Exercise goal ::
Please print all of the records shown below, exactly as given.

Material provided ::

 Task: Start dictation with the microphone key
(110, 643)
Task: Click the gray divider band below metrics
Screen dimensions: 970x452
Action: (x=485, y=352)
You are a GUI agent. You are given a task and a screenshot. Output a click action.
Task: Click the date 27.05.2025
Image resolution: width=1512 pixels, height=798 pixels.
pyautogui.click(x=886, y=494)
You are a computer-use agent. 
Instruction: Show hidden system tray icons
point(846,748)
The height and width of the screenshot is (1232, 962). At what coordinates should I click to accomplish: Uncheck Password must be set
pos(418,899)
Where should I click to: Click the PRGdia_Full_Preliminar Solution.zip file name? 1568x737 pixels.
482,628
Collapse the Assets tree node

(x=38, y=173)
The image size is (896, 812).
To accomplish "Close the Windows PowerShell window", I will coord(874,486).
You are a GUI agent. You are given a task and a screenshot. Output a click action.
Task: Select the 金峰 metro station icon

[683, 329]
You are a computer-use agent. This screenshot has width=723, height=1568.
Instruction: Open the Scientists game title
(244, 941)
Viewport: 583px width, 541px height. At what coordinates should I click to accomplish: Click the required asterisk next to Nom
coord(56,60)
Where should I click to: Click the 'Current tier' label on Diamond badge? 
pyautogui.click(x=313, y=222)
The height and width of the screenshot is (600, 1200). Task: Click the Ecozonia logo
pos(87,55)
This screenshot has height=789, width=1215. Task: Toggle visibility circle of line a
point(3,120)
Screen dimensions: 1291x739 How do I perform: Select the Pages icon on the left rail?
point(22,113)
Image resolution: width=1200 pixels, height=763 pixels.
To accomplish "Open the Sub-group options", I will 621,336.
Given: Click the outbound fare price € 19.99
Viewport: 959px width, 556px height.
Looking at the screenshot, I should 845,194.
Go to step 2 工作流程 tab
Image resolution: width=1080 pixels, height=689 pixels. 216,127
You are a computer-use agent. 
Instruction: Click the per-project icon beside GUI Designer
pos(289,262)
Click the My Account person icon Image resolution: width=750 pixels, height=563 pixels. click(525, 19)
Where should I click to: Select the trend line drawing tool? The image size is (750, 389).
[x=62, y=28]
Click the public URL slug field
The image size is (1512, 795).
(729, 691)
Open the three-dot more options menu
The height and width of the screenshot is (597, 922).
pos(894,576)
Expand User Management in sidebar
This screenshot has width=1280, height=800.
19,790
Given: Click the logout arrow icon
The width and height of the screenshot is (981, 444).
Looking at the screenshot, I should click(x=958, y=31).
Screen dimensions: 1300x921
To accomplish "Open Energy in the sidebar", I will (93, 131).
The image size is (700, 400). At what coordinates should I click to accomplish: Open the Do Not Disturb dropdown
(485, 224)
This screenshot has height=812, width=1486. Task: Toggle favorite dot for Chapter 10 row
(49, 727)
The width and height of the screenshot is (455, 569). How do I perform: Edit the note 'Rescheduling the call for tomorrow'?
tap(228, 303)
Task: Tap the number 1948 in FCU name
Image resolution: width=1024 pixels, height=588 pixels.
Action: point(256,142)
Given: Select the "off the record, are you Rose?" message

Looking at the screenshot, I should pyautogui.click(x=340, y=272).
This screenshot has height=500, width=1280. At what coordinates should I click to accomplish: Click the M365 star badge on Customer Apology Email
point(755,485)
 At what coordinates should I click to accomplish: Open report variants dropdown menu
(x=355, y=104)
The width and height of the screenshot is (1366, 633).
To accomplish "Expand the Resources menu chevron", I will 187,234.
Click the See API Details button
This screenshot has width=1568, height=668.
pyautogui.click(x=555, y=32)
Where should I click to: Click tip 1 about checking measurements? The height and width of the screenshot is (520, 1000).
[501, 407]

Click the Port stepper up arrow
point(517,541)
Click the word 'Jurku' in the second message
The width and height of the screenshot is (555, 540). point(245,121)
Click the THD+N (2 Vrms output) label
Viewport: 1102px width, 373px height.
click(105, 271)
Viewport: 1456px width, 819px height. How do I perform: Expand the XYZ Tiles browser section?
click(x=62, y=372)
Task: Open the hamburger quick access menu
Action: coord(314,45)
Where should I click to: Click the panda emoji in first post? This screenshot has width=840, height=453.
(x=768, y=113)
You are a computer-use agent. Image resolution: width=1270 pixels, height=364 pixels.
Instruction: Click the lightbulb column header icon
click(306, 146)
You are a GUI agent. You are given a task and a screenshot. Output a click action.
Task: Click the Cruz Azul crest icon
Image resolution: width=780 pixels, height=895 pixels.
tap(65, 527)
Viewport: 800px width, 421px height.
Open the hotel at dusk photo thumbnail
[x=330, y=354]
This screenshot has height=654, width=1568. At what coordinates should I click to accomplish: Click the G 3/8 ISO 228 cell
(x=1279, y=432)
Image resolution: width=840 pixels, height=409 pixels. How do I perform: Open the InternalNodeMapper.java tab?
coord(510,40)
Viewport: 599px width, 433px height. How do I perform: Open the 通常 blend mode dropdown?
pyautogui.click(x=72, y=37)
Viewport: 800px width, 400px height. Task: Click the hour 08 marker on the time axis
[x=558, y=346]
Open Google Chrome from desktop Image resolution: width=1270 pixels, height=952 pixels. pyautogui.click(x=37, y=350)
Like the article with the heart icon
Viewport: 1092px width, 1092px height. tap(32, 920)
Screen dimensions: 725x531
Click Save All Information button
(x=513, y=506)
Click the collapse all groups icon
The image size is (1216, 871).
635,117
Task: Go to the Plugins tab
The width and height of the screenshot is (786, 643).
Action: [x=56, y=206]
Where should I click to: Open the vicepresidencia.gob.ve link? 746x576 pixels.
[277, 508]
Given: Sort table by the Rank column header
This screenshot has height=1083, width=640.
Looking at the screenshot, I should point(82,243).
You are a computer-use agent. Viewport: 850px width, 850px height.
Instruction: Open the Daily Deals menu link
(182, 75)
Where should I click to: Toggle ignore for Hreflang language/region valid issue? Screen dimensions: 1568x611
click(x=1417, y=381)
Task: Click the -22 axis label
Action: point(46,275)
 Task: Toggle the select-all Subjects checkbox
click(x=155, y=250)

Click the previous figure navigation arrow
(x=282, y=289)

Task result ::
 Task: Start dictation with the microphone key
(110, 643)
Task: Click the gray divider band below metrics
Screen dimensions: 970x452
Action: (x=485, y=352)
You are a GUI agent. You are given a task and a screenshot. Output a click action.
Task: Click the date 27.05.2025
Image resolution: width=1512 pixels, height=798 pixels.
pyautogui.click(x=886, y=494)
You are a computer-use agent. 
Instruction: Show hidden system tray icons
point(846,748)
The height and width of the screenshot is (1232, 962). At what coordinates should I click to accomplish: Uncheck Password must be set
pos(418,899)
Where should I click to: Click the PRGdia_Full_Preliminar Solution.zip file name? 1568x737 pixels.
482,628
Collapse the Assets tree node

(x=38, y=173)
The image size is (896, 812).
To accomplish "Close the Windows PowerShell window", I will coord(874,486).
You are a GUI agent. You are given a task and a screenshot. Output a click action.
Task: Select the 金峰 metro station icon

[683, 329]
You are a computer-use agent. This screenshot has width=723, height=1568.
Instruction: Open the Scientists game title
(244, 941)
Viewport: 583px width, 541px height. At what coordinates should I click to accomplish: Click the required asterisk next to Nom
coord(56,60)
Where should I click to: Click the 'Current tier' label on Diamond badge? 
pyautogui.click(x=313, y=222)
The height and width of the screenshot is (600, 1200). Task: Click the Ecozonia logo
pos(87,55)
This screenshot has height=789, width=1215. Task: Toggle visibility circle of line a
point(3,120)
Screen dimensions: 1291x739 How do I perform: Select the Pages icon on the left rail?
point(22,113)
Image resolution: width=1200 pixels, height=763 pixels.
To accomplish "Open the Sub-group options", I will 621,336.
Given: Click the outbound fare price € 19.99
Viewport: 959px width, 556px height.
Looking at the screenshot, I should 845,194.
Go to step 2 工作流程 tab
Image resolution: width=1080 pixels, height=689 pixels. 216,127
You are a computer-use agent. 
Instruction: Click the per-project icon beside GUI Designer
pos(289,262)
Click the My Account person icon Image resolution: width=750 pixels, height=563 pixels. click(525, 19)
Where should I click to: Select the trend line drawing tool? The image size is (750, 389).
[x=62, y=28]
Click the public URL slug field
The image size is (1512, 795).
(729, 691)
Open the three-dot more options menu
The height and width of the screenshot is (597, 922).
pos(894,576)
Expand User Management in sidebar
This screenshot has width=1280, height=800.
19,790
Given: Click the logout arrow icon
The width and height of the screenshot is (981, 444).
Looking at the screenshot, I should click(x=958, y=31).
Screen dimensions: 1300x921
To accomplish "Open Energy in the sidebar", I will (93, 131).
The image size is (700, 400). At what coordinates should I click to accomplish: Open the Do Not Disturb dropdown
(485, 224)
This screenshot has height=812, width=1486. Task: Toggle favorite dot for Chapter 10 row
(49, 727)
The width and height of the screenshot is (455, 569). How do I perform: Edit the note 'Rescheduling the call for tomorrow'?
tap(228, 303)
Task: Tap the number 1948 in FCU name
Image resolution: width=1024 pixels, height=588 pixels.
Action: point(256,142)
Given: Select the "off the record, are you Rose?" message

Looking at the screenshot, I should pyautogui.click(x=340, y=272).
This screenshot has height=500, width=1280. At what coordinates should I click to accomplish: Click the M365 star badge on Customer Apology Email
point(755,485)
 At what coordinates should I click to accomplish: Open report variants dropdown menu
(x=355, y=104)
The width and height of the screenshot is (1366, 633).
To accomplish "Expand the Resources menu chevron", I will 187,234.
Click the See API Details button
This screenshot has width=1568, height=668.
pyautogui.click(x=555, y=32)
Where should I click to: Click tip 1 about checking measurements? The height and width of the screenshot is (520, 1000).
[501, 407]

Click the Port stepper up arrow
point(517,541)
Click the word 'Jurku' in the second message
The width and height of the screenshot is (555, 540). point(245,121)
Click the THD+N (2 Vrms output) label
Viewport: 1102px width, 373px height.
click(105, 271)
Viewport: 1456px width, 819px height. How do I perform: Expand the XYZ Tiles browser section?
click(x=62, y=372)
Task: Open the hamburger quick access menu
Action: coord(314,45)
Where should I click to: Click the panda emoji in first post? This screenshot has width=840, height=453.
(x=768, y=113)
You are a computer-use agent. Image resolution: width=1270 pixels, height=364 pixels.
Instruction: Click the lightbulb column header icon
click(306, 146)
You are a GUI agent. You are given a task and a screenshot. Output a click action.
Task: Click the Cruz Azul crest icon
Image resolution: width=780 pixels, height=895 pixels.
tap(65, 527)
Viewport: 800px width, 421px height.
Open the hotel at dusk photo thumbnail
[x=330, y=354]
This screenshot has height=654, width=1568. At what coordinates should I click to accomplish: Click the G 3/8 ISO 228 cell
(x=1279, y=432)
Image resolution: width=840 pixels, height=409 pixels. How do I perform: Open the InternalNodeMapper.java tab?
coord(510,40)
Viewport: 599px width, 433px height. How do I perform: Open the 通常 blend mode dropdown?
pyautogui.click(x=72, y=37)
Viewport: 800px width, 400px height. Task: Click the hour 08 marker on the time axis
[x=558, y=346]
Open Google Chrome from desktop Image resolution: width=1270 pixels, height=952 pixels. pyautogui.click(x=37, y=350)
Like the article with the heart icon
Viewport: 1092px width, 1092px height. tap(32, 920)
Screen dimensions: 725x531
Click Save All Information button
(x=513, y=506)
Click the collapse all groups icon
The image size is (1216, 871).
635,117
Task: Go to the Plugins tab
The width and height of the screenshot is (786, 643).
Action: [x=56, y=206]
Where should I click to: Open the vicepresidencia.gob.ve link? 746x576 pixels.
[277, 508]
Given: Sort table by the Rank column header
This screenshot has height=1083, width=640.
Looking at the screenshot, I should point(82,243).
You are a computer-use agent. Viewport: 850px width, 850px height.
Instruction: Open the Daily Deals menu link
(182, 75)
Where should I click to: Toggle ignore for Hreflang language/region valid issue? Screen dimensions: 1568x611
click(x=1417, y=381)
Task: Click the -22 axis label
Action: point(46,275)
 Task: Toggle the select-all Subjects checkbox
click(x=155, y=250)

Click the previous figure navigation arrow
(x=282, y=289)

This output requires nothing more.